# Large Sample Library: User Guide

The Large Sample Library lets you run a Monte Carlo simulation for a large sample size and/or large model that would otherwise exhaust computer memory. It runs the model with a series of small batch samples and aggregates the results of the batches into a large sample for analysis of the resulting distributions. This Guide describes how to use this library.

## Introducing the Large Sample Library

This library makes it easy to break up a large sample into a series of batch samples, each small enough to run in memory. It accumulates these batches into a large sample for selected variables, known as the **Large Sample Variables'** or **LSVs**. You can then view the probability distributions for each LSV using the standard methods — confidence bands, PDF, CDF, etc. — with the full precision of the large sample. It saves memory by *not* storing large sample results for intermediate variables that are not LSVs.

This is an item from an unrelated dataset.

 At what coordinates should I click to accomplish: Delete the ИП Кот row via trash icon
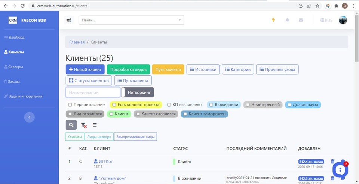332,162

If you are running Analytica 64-bit, it can use virtual memory (VM) when it runs out of random access memory (RAM), and so significantly expand the amount of memory available, up to around 100GB in some cases. But, use of VM tends to slow down calculations considerably. So even if you can run your model with the sample size you want using VM, you may well find using the Large Sample library substantially speeds up the computation by avoiding need for VM.

You can download the (Large Sample Library v10.ana) from here.

## How to load the library

First, load the library into the model in the usual way:

- Download Large Sample Library v10.ana.
- Open your model in Analytica.
- Switch to Edit mode.
- Select
**Add library…**or**Add module…**from the File menu, and browse to find the Large Sample Library v10.ana file. - In the
**Add a module or library**dialog, select**embed a copy**and click**OK**.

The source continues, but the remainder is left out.